Zadanie:
Przepisz jako tabelę Markdown wiersze wpisów od samego początku aż do wiersza zawierającego "[x=35, y=159]", z obydwoma końcami włącznie i bez pustych wierszy. W kolumnie „Nr” podaj kolejny numer, a w kolumnie „Wiersz” sam wiersz; pozostałych wpisów nie ujmuj.

____

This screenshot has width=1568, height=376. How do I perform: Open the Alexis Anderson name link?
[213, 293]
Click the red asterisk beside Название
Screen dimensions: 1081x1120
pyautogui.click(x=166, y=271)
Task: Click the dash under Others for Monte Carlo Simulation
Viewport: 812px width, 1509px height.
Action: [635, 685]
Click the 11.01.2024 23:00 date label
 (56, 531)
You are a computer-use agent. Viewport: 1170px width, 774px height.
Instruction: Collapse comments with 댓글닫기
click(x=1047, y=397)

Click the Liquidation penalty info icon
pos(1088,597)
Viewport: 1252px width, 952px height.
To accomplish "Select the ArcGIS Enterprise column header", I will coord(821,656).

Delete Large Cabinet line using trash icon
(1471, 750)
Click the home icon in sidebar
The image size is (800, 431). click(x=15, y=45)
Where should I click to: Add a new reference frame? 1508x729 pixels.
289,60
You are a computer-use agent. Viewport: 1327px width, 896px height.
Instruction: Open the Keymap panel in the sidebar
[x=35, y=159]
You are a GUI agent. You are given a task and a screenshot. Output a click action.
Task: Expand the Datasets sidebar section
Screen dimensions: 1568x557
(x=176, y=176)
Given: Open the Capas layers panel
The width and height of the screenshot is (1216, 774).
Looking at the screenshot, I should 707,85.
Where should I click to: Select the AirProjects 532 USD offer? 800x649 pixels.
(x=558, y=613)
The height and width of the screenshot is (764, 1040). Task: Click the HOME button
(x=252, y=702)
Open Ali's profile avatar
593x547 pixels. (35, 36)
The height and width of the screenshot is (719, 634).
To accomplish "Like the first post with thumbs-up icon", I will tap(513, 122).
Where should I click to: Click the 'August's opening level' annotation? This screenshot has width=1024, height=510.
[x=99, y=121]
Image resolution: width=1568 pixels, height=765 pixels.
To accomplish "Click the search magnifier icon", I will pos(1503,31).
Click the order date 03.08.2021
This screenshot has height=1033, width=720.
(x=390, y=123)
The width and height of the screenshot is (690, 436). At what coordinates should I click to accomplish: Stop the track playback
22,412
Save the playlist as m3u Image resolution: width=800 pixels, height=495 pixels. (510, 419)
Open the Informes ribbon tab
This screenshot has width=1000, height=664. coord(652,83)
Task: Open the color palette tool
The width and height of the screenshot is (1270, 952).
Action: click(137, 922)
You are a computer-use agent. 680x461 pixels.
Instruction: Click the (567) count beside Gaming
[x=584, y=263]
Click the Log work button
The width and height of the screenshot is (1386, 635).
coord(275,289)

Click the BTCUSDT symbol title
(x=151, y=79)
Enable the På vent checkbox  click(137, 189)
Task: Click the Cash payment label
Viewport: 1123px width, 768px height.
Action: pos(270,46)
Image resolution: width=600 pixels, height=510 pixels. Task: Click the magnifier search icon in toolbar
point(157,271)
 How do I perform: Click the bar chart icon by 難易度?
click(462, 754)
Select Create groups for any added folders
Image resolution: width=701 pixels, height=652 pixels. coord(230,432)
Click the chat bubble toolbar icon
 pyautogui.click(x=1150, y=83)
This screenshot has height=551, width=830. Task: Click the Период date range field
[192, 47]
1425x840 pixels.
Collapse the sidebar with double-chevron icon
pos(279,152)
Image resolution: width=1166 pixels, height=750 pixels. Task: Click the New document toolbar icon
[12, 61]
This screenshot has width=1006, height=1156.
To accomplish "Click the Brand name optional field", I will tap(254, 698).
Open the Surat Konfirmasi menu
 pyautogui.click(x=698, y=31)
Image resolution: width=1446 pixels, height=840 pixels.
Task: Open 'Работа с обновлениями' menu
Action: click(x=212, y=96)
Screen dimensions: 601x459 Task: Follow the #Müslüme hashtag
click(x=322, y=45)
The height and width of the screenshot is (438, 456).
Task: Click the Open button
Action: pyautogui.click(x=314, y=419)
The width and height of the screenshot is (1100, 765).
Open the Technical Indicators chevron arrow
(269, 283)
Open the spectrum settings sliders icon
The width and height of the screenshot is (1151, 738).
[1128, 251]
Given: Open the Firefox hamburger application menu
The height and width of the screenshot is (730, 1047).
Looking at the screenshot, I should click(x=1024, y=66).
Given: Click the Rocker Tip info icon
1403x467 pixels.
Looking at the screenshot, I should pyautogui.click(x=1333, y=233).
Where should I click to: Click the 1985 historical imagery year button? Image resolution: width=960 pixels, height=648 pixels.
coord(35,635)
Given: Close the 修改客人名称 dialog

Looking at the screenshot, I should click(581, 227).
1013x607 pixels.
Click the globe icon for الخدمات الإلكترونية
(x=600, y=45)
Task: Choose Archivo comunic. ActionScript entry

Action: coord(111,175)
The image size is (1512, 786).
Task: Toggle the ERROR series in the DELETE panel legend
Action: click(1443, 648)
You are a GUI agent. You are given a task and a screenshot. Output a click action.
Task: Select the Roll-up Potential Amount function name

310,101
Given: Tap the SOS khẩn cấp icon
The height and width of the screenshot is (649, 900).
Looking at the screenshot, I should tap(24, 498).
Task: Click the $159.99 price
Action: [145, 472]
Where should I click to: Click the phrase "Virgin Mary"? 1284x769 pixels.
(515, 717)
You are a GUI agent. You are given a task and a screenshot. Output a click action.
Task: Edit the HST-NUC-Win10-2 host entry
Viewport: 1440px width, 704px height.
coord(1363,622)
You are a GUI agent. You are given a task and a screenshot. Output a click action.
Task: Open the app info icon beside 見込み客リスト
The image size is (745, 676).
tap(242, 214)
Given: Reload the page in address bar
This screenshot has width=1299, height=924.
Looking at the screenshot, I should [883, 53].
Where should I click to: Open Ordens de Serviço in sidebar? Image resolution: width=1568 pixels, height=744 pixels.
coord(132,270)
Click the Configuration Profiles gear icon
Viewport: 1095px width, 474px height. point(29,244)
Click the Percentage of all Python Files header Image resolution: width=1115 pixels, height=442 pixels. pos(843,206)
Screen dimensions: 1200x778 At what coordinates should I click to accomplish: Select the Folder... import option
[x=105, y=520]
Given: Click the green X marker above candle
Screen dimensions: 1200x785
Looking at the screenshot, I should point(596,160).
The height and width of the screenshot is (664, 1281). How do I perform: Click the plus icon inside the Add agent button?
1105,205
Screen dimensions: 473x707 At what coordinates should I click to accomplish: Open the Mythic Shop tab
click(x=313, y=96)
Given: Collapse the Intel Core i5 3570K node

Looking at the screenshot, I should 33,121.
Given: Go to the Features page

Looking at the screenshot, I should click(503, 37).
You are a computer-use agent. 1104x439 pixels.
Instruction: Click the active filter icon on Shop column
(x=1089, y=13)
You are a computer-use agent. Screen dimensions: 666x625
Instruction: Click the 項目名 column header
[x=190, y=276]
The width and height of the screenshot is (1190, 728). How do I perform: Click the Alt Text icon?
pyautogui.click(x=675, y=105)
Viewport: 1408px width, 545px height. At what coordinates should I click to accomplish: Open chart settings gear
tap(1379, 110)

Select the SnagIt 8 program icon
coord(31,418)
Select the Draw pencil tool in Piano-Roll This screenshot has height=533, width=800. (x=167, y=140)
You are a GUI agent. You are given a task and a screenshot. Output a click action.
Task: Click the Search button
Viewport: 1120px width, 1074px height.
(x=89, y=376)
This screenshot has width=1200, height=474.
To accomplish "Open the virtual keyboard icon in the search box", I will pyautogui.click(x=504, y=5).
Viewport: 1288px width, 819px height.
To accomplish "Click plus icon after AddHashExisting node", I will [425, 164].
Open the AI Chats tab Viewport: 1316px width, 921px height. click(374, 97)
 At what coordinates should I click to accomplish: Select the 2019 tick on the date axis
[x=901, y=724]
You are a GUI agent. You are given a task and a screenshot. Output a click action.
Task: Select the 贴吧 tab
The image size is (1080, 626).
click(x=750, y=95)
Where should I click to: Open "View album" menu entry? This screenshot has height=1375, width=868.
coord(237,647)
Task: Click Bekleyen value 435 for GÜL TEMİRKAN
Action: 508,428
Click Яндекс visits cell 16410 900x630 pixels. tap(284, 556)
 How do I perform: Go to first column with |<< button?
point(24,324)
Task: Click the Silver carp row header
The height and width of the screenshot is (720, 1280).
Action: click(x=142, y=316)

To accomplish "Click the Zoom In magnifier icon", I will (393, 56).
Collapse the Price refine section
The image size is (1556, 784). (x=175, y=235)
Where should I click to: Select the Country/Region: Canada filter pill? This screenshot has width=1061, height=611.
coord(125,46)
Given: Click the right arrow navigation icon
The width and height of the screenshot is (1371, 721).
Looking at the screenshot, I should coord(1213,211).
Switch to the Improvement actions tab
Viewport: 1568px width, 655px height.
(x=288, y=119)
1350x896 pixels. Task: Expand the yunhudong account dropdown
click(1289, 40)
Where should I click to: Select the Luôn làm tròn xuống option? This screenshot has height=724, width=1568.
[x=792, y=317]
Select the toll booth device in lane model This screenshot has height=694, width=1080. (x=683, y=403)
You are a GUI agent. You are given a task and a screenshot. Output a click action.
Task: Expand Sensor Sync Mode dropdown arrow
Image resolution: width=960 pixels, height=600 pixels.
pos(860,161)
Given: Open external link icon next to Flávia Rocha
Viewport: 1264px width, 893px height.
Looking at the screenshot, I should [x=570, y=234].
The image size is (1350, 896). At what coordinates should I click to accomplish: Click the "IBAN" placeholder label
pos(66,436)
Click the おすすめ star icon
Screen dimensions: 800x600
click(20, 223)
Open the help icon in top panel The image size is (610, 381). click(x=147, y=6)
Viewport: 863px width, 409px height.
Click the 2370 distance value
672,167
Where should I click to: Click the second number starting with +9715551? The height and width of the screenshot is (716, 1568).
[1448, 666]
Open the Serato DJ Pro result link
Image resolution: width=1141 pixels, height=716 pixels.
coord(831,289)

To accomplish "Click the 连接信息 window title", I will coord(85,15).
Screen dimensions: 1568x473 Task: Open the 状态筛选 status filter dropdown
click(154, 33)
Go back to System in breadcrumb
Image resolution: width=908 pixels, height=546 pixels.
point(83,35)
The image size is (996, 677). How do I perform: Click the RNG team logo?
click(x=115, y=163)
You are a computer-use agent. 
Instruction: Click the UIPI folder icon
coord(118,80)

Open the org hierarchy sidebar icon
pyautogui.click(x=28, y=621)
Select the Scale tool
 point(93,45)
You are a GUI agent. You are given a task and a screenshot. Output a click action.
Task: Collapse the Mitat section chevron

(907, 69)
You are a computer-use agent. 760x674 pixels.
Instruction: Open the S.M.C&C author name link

____

Wynik zadania:
| Nr | Wiersz |
|---|---|
| 1 | This screenshot has width=1568, height=376. How do I perform: Open the Alexis Anderson name link? |
| 2 | [213, 293] |
| 3 | Click the red asterisk beside Название |
| 4 | Screen dimensions: 1081x1120 |
| 5 | pyautogui.click(x=166, y=271) |
| 6 | Task: Click the dash under Others for Monte Carlo Simulation |
| 7 | Viewport: 812px width, 1509px height. |
| 8 | Action: [635, 685] |
| 9 | Click the 11.01.2024 23:00 date label |
| 10 |  (56, 531) |
| 11 | You are a computer-use agent. Viewport: 1170px width, 774px height. |
| 12 | Instruction: Collapse comments with 댓글닫기 |
| 13 | click(x=1047, y=397) |
| 14 | Click the Liquidation penalty info icon |
| 15 | pos(1088,597) |
| 16 | Viewport: 1252px width, 952px height. |
| 17 | To accomplish "Select the ArcGIS Enterprise column header", I will coord(821,656). |
| 18 | Delete Large Cabinet line using trash icon |
| 19 | (1471, 750) |
| 20 | Click the home icon in sidebar |
| 21 | The image size is (800, 431). click(x=15, y=45) |
| 22 | Where should I click to: Add a new reference frame? 1508x729 pixels. |
| 23 | 289,60 |
| 24 | You are a computer-use agent. Viewport: 1327px width, 896px height. |
| 25 | Instruction: Open the Keymap panel in the sidebar |
| 26 | [x=35, y=159] |